Strongly Typed Data for Machine Learning
Here we’ll dig in and look at how Strong Typing can benefit Machine Learning.
What is strong typing?
We’re talking about machine learning, so why is strong typing relevant to us? No-one talks about this in relation to machine learning; With this article we want to start that conversation. Why should we care? Well, we care about having the best features for our models to consume. Adding type information ensures that every piece of data we encounter is guaranteed to have a predefined type. We can rely on these types as additional and contextual features for all of the data our model consumes.
ML problems solvable with strong typing
Only ND-arrays fit into ML pipelines
Your data is often tabulated, but that tabular data is interrelated, so in reality it represents a graph. Representing that graph data would be great, as our ML models could benefit hugely from the extra context of knowing which rows are related to which other rows and how — but here’s the catch: you need N-dimensional arrays for ML model inputs, not graphs. That’s true of all of the major ML frameworks, including TensorFlow and PyTorch.
Data lacks context and consistency
When we flatten our data to build features we are prone to omitting context — which table is the example coming from? What is that example related to? What is the nature of each of those relations (the difference between being a buyer and a seller in a transaction)?
All of this is difficult to capture. Combine that with how error-prone data retrieval can be (e.g. mixing up foreign keys) and how dirty our data can be. We can see that we’re missing out on something.
How does strong typing help?
Inter-related tabular data is really a graph
Assuming your tabular data has inter-related rows and therefore is actually a graph, why not represent it that way? Well, we are put off by having to deal with graph data for our machine learning. But, maybe, that’s actually possible or even hugely beneficial. This potential can be realised by graph ML methods. We’ll come back to that shortly…
You might be wondering why working with a graph has anything to do with strong typing.

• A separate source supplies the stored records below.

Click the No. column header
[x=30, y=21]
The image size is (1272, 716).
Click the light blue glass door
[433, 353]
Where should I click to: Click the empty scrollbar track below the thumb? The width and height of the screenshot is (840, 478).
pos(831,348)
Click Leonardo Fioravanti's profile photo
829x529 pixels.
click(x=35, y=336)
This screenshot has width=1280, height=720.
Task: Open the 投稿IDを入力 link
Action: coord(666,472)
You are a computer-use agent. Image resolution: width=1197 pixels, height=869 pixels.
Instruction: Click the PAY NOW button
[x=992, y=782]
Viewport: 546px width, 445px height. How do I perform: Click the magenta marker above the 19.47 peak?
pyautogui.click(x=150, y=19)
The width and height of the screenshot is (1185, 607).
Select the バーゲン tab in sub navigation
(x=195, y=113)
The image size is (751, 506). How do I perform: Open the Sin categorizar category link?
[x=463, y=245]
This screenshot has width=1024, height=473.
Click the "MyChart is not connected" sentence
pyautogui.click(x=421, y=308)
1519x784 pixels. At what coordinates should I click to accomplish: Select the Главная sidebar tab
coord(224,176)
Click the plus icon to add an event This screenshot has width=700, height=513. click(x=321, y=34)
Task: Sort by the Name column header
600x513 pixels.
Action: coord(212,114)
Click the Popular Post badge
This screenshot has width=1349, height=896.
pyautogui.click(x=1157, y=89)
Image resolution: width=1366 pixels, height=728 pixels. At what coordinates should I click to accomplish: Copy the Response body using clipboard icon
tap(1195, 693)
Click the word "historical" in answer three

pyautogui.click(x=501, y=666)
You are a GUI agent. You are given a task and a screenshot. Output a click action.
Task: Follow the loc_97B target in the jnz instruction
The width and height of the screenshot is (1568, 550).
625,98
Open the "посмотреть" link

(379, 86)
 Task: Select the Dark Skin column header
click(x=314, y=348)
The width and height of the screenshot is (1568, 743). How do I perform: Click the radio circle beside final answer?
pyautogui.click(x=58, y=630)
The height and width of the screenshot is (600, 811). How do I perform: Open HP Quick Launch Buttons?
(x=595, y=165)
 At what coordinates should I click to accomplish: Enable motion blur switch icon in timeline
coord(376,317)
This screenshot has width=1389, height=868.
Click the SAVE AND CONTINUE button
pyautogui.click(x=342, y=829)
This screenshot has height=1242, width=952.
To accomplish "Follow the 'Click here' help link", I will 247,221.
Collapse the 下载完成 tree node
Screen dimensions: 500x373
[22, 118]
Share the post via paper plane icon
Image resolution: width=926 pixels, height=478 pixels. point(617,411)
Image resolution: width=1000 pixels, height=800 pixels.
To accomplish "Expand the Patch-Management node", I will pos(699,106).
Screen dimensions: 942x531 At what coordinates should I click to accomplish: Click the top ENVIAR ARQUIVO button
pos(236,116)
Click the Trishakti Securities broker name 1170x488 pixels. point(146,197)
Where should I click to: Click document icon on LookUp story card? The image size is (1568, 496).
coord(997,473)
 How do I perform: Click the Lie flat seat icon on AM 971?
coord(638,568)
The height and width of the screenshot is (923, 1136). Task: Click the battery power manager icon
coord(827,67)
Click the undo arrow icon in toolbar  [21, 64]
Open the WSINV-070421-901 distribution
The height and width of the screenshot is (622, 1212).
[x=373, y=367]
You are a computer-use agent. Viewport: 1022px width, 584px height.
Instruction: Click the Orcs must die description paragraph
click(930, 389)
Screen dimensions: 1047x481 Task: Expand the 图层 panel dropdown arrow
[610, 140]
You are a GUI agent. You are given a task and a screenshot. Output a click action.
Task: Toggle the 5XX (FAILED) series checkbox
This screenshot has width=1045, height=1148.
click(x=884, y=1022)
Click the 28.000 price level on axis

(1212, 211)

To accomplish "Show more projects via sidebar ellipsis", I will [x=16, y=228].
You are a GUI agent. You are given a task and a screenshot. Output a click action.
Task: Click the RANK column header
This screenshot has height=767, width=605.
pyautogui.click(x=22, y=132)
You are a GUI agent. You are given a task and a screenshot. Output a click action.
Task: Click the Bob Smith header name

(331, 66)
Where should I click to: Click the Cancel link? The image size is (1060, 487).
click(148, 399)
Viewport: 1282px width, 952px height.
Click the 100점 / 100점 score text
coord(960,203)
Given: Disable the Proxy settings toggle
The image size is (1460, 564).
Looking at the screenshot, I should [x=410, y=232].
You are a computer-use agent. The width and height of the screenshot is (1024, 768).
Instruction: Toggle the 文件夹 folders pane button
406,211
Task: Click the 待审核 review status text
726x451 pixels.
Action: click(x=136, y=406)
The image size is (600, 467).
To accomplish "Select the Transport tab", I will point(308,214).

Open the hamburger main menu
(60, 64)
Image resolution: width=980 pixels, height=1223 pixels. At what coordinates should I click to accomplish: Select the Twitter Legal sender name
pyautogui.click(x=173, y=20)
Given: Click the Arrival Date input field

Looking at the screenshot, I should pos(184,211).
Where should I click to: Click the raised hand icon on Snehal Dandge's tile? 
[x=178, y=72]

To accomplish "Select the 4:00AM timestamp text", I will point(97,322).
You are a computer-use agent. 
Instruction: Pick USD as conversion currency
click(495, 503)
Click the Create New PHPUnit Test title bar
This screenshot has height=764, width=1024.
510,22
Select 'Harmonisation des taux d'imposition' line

A strongly typed program in Java is a graph: a set of classes with arbitrarily directed dependencies upon one another. By analogy, strongly typed data is also a graph, and a rigorous one.
Strong typing adds context throughout
By enforcing strong typing we ensure we have a clear structure defined via a schema. TypeDB checks all inserted data against this schema for validity, rejecting any logically invalid values or relations (and many more constraints).
This gives us concrete assurance that all of our data is both typed (within a rich type hierarchy) and logically consistent; a great platform on which to develop context-aware ML models.
There’s been a lot of attention on graph learning in the ML community, and there’s growing support and libraries out there for learning over graphs. This is a big contrast to when we were first actively researching this space as it was breaking, three years ago, and received a strong reaction to our work on KGCNs in these posts:
Our approach built on Graph Nets from DeepMind, and at the core of these methods is message-passing. Message-passing is our preferred flavour of graph learning here at Vaticle. Its most attractive quality is that it learns over native graphs, with the implications that:
- your graph structure stays intact during learning.
- the learner can make findings from the context of the graph as naturally as possible.
Move to the present day and the most notable library in the space is PyTorch Geometric, which has implementations for a wide range of published graph learning algorithms, many of them based on message-passing. We can see that dealing with natural graphs can definitely be to our benefit, and that there are well-established ways and pre-built pipelines to accept graph data into TensorFlow and PyTorch!
Creating a TypeDB model
Now that we’re sufficiently motivated to improve our ML using TypeDB, let’s look at creating a database.
To create a TypeDB database we first need to create a schema for it, written in TypeQL. Check out the schema docs to find out more. Here’s a quick example to give you a flavour:
Nodes and edges (that our tabular data described) should be modelled as entities and relations. This is not a simple mapping of nodes to entities and edges to relations. You’ll need to craft a well-thought-out knowledge model to harness the power of this system.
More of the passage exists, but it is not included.